An interesting gray area between decentralized applications and “something else” is applications like Bitcoin and Namecoin; these differ from traditional applications because they create ecosystems and there is a concept of virtual property that has value inside the context of this ecosystem, in Bitcoin’s case bitcoins and in Namecoin’s case namecoins and domain names. As we’ll see below, my classification of decentralized autonomous organizations touches on such concepts, and it is not quite clear exactly where they sit." (https://blog.ethereum.org/2014/05/06/daos-dacs-das-and-more-an-incomplete-terminology-guide/)

Discussion

Decentralized Applications are Censorship Resistant

Adam Ludwin:

"It’s not at all clear yet that decentralized applications are actually useful to most people relative to traditional software.

Simply put, you cannot argue that for everyone Bitcoin is better than PayPal or Chase.

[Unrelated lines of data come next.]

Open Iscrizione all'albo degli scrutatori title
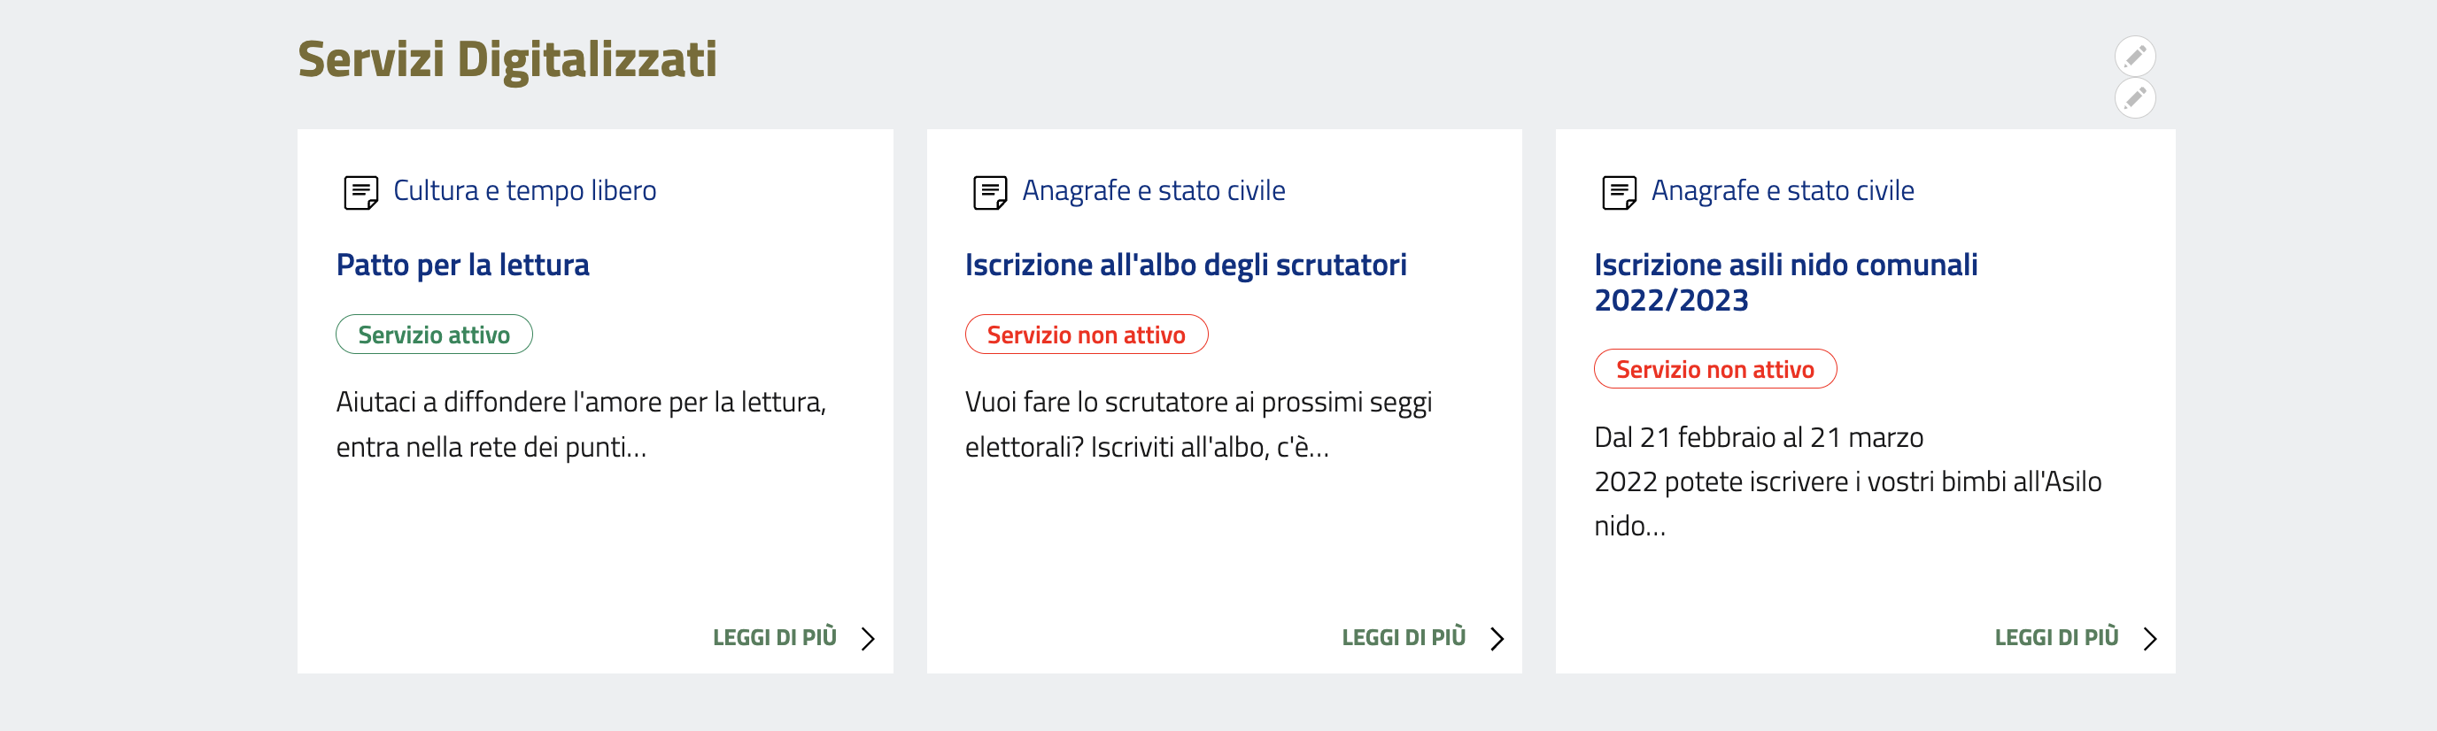This screenshot has height=731, width=2437. pos(1185,265)
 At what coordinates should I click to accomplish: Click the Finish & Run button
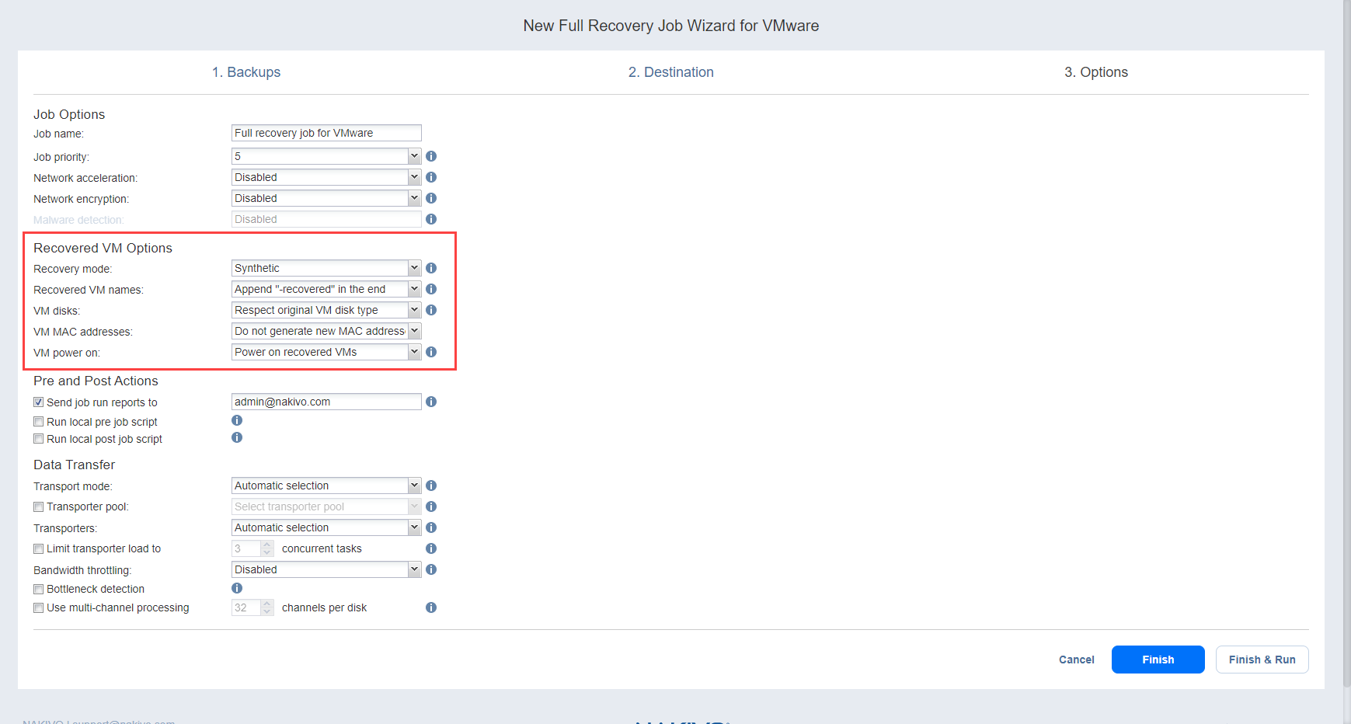[x=1262, y=660]
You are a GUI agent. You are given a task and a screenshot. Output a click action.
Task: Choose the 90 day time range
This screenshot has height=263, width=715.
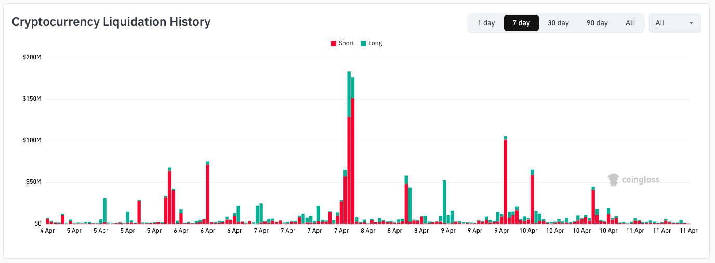click(597, 23)

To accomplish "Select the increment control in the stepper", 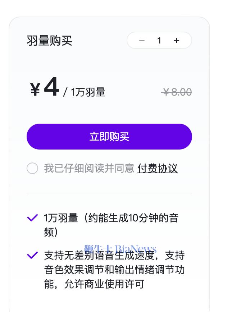I will (x=177, y=41).
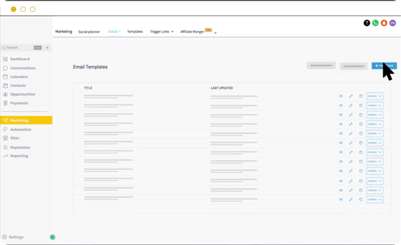Switch to the Social planner tab
401x245 pixels.
[89, 32]
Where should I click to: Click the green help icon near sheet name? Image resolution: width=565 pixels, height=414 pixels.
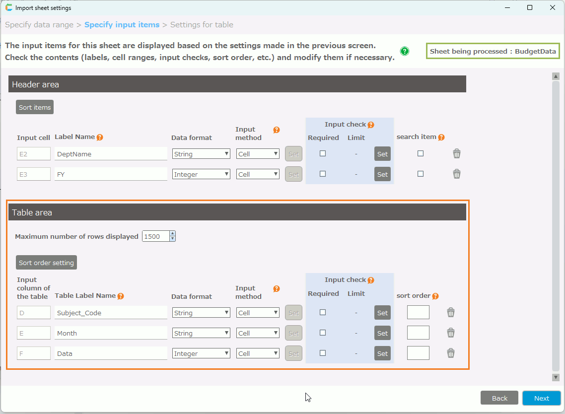click(405, 51)
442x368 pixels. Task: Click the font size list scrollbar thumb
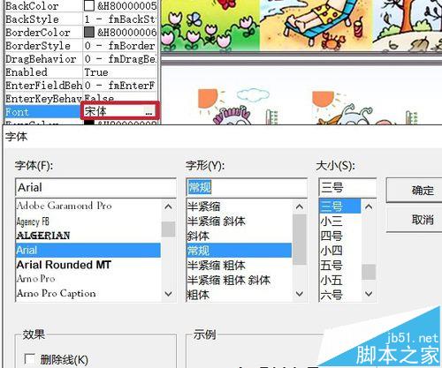point(369,272)
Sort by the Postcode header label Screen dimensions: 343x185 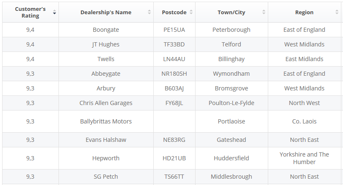174,12
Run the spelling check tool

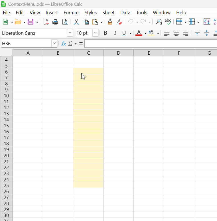point(168,22)
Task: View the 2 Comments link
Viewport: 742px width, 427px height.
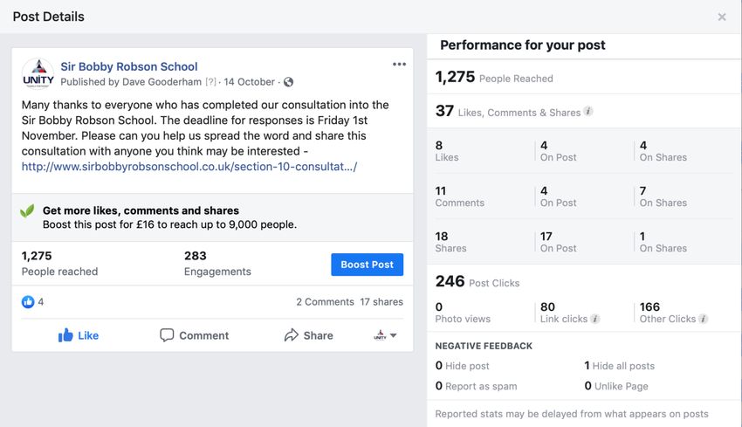Action: 325,301
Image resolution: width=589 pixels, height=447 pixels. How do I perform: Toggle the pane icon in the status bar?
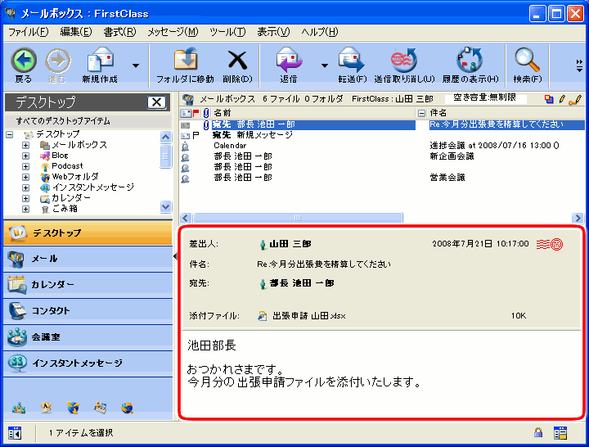coord(15,432)
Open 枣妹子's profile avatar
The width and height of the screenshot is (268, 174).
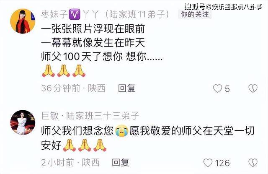click(x=23, y=21)
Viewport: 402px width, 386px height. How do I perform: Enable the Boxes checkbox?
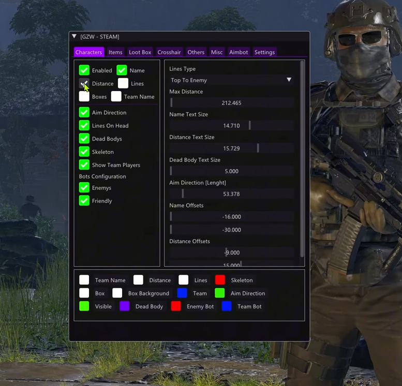coord(84,97)
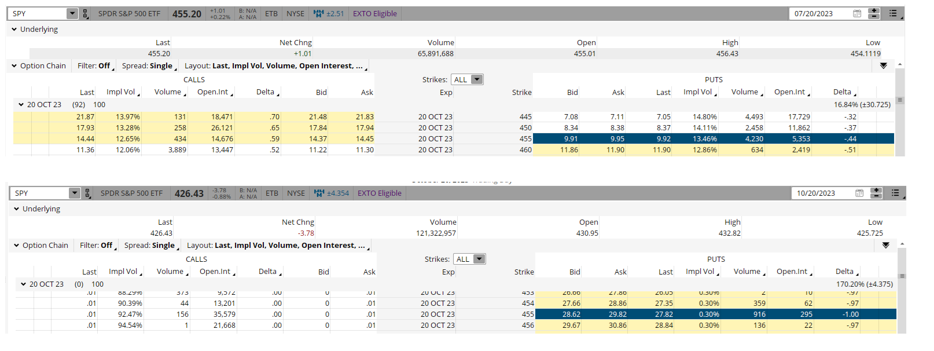Open the Strikes ALL dropdown in top chain

pyautogui.click(x=468, y=80)
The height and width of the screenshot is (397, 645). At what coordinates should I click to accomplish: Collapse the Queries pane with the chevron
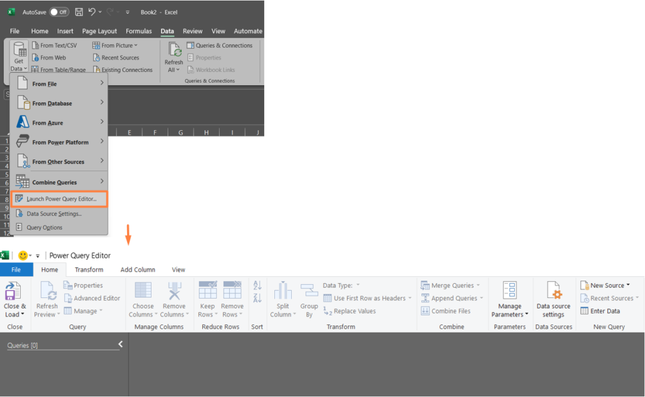121,344
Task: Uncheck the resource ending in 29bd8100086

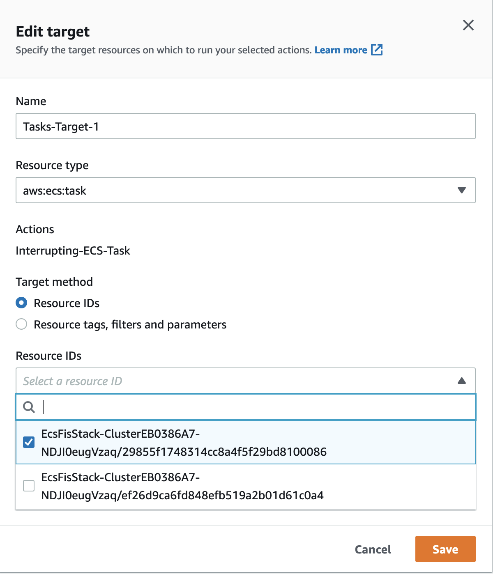Action: pyautogui.click(x=29, y=442)
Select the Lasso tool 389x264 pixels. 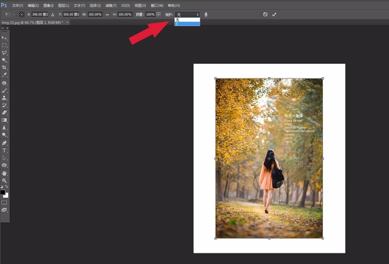pyautogui.click(x=4, y=53)
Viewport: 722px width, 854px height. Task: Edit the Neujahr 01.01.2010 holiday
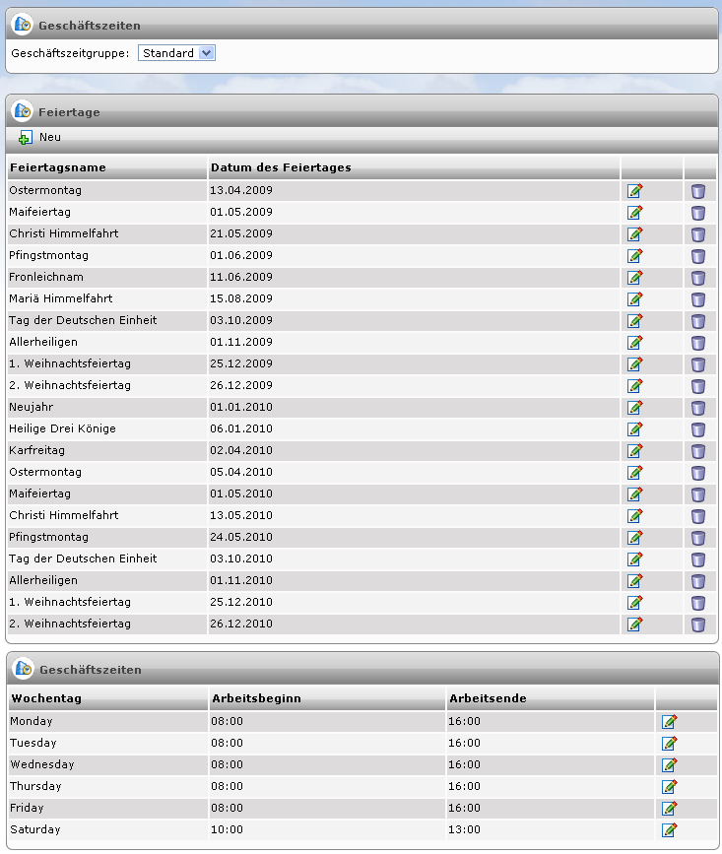635,408
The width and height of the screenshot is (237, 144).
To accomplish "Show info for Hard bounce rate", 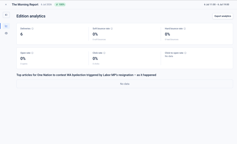I will coord(185,29).
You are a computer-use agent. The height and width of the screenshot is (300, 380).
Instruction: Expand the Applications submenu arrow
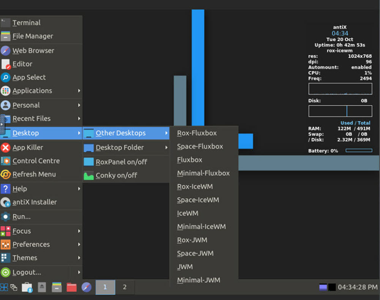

Or that for everyone Filecoin is better than Dropbox or iCloud. Or that for everyone Ethereum is better than Amazon EC2 or Azure.


In fact, on almost every dimension, decentralized services are worse than their centralized counterparts:

  • They are slower
  • They are more expensive
  • They are less scalable
  • They have worse user experiences
  • They have volatile and uncertain governance


And no, this isn’t just because they are new. This won’t fundamentally change with bigger blocks, lightning networks, sharding, forks, self-amending ledgers, or any other technical solutions.

That’s because there are structural trade-offs that result directly from the primary design goal of these services, beneath which all other goals must be subordinated in order for them to be relevant: decentralization.

Remember that “elaborate and expensive competition” I described? Well, it comes at the cost of throughput. Remember how users need to “cryptographically sign” their transaction announcements? Well, those private keys need to be held onto much more securely than a typical password (passwords can be recovered). Remember how “no single entity operates” these networks? The flip side is that there is no good way to make decisions or govern them.

Sure, you can make decentralized applications more efficient and user friendly by, for example, centralizing users’ cryptographic signing keys (i.e., control of their coins) with a trusted entity. But then we’re mostly back to square one and would be better off using a service that is centralized.

Thus, bitcoin, for example, isn’t best described as “Decentralized PayPal.” It’s more honest to say it’s an extremely inefficient electronic payments network, but in exchange we get decentralization.

Bottom line: centralized applications beat the pants off decentralized applications on virtually every dimension.

EXCEPT FOR ONE DIMENSION.

And not only are decentralized applications better at this one thing, they are the only way we can achieve it.

What am I referring to?

Censorship resistance.

This is where we come to the elusive signal in the noise.

Censorship resistance means that access to decentralized applications is open and unfettered. Transactions on these services are unstoppable.

More concretely, nothing can stop me from sending Bitcoin to anyone I please. Nothing can stop me from executing code on Ethereum. Nothing can stop me from storing files on Filecoin. As long as I have an internet connection and pay the network’s transaction fee, denominated in its crypto asset, I am free to do what I want." (https://blog.chain.com/a-letter-to-jamie-dimon-de89d417cb80)


Example

  • ConsenSys: A blockchain venture production studio building decentralized applications & foundational tools based on Ethereum.